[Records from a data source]
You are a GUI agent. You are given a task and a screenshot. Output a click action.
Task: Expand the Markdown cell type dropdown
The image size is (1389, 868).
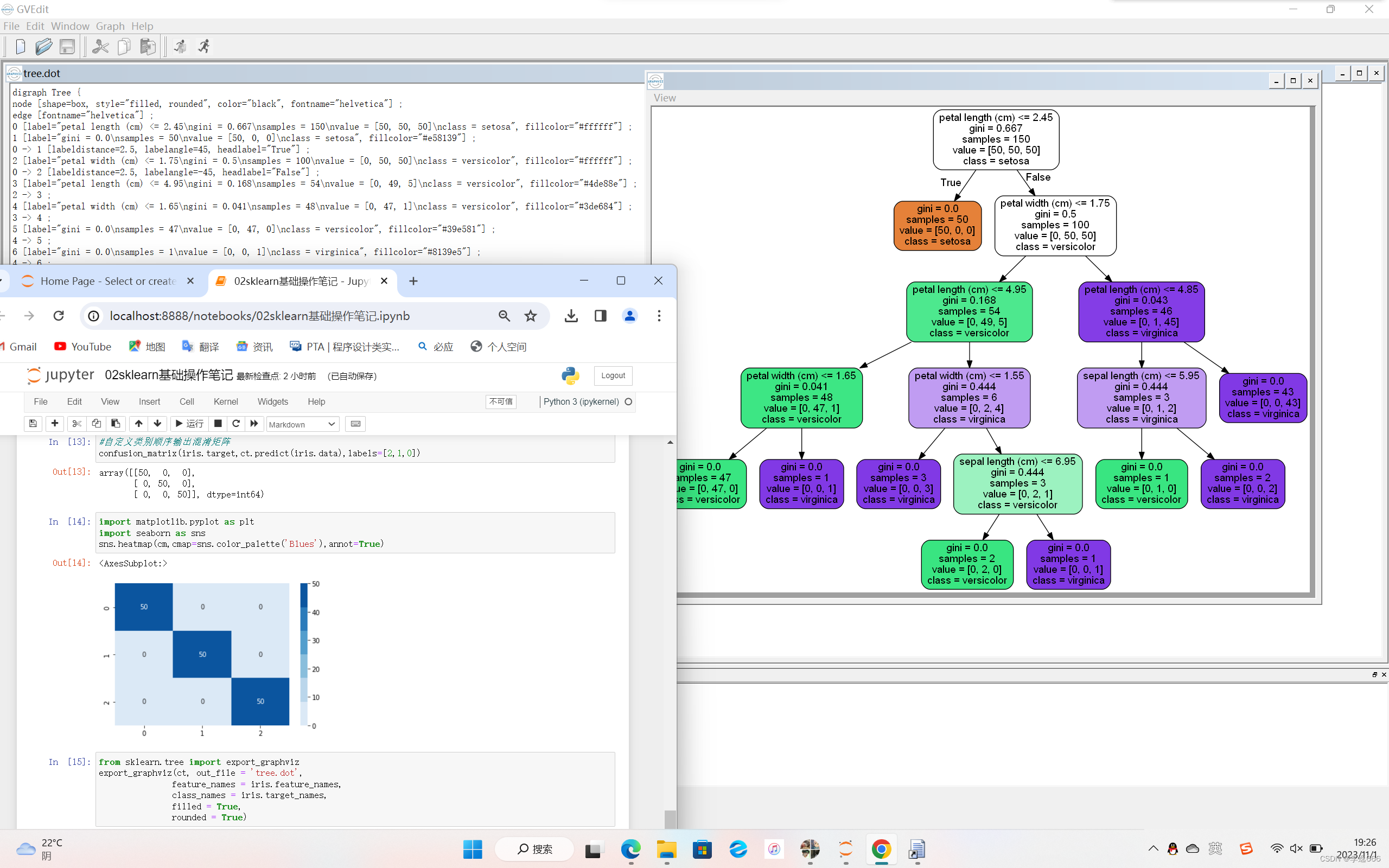[x=302, y=424]
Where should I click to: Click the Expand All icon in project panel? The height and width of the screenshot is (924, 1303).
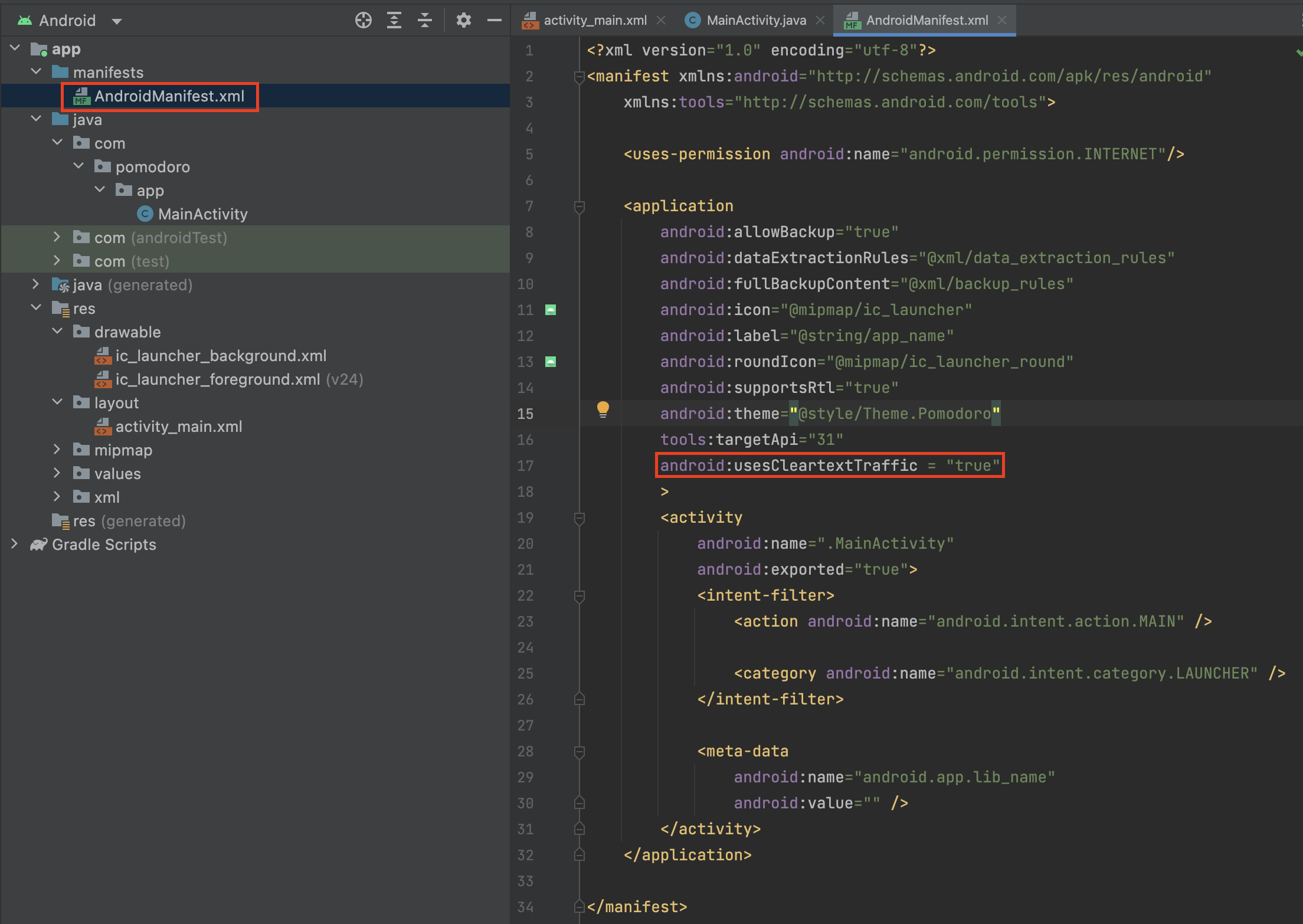pyautogui.click(x=394, y=21)
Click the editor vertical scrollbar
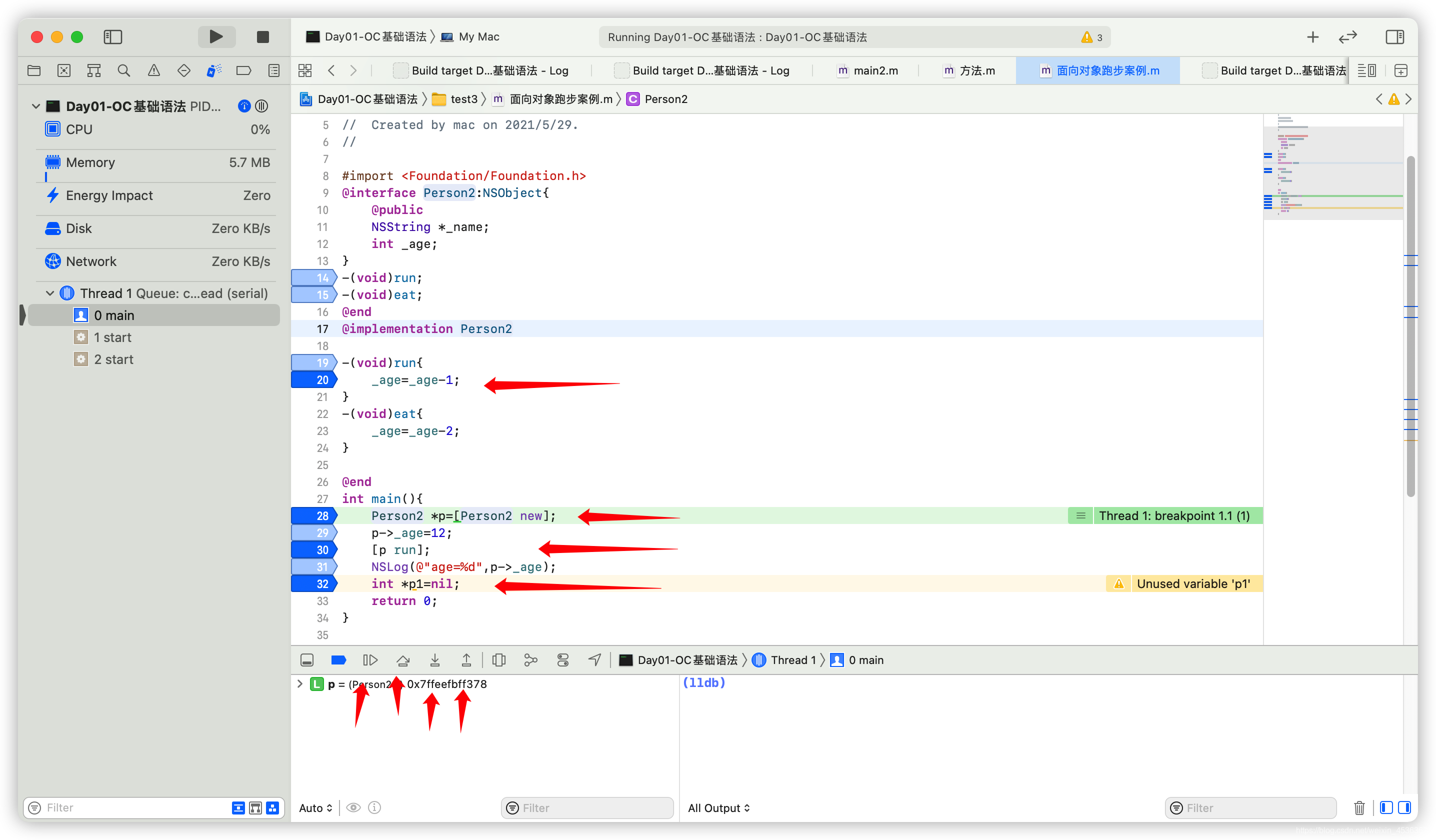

-- Task details --
Ignoring the pictures, write out word for word only the lines from the one containing "Where should I" through the last line of the data, both ends included.

-- Result of this exercise --
Where should I click to: Click the Expand All icon in project panel? The height and width of the screenshot is (924, 1303).
pyautogui.click(x=394, y=21)
Click the editor vertical scrollbar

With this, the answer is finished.